William Wrede (1859-1906), in his groundbreaking 1901 study, The Messianic Secret, proposed that the secrecy theme in the Gospel of Mark was not original to Jesus' ministry but rather a theological addition added by the writer of the Gospel. Wrede's argument was that the Gospel of Mark had to come up with a convincing explanation for why Jesus did not seem like a messiah during the course of his life. By emphasizing secrecy, Mark could simultaneously claim that Jesus was the messiah and that nobody knew it until after he had died, and that it was only through his resurrection that his messiahship was revealed.

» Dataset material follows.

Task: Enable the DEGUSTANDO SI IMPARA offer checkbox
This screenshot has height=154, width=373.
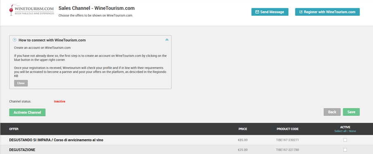Action: pyautogui.click(x=345, y=140)
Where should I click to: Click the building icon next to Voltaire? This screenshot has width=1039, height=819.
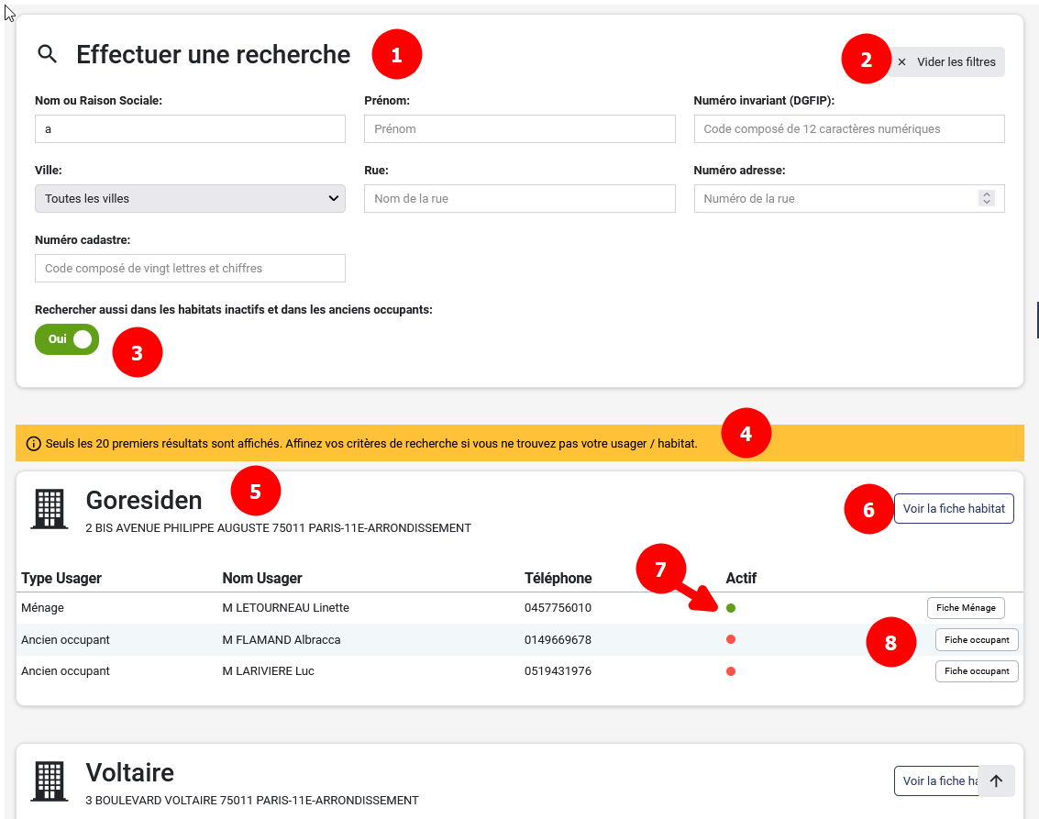coord(49,781)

A researcher here at Cambridge University told me this morning that rumor has it that Wrede changed his mind on this issue shortly before his death. Apparently, Wrede acknowledged and explained this change of mind with students at Tübingen, Germany. Is this really so? Can anybody confirm this?
4 comments:
Have a look in either the preface or the first chapter of Hengel's Der messianische Anspruch Jesu for the details.
Whoever this is - thanx! Probably a Cambridge Scholar...
Frederik
Aaaahhh - got it! Is it not highly significant that Wrede could make such a dramatic u-turn? Not a very good translation but here we go:
"I am more inclined than before to believe that Jesus considered himself chosen as the Messiah... William Wrede wrote on 2 January 1905 to Adolf von Harnack almost two years before his death on 23 November 1906" (Martin Hengel & Anna Maria Schwemer, Der messianische Anspruch Jesu und die Anfänge der Christologie, 2001, ix).
No worries. The letters have been published, quite recently.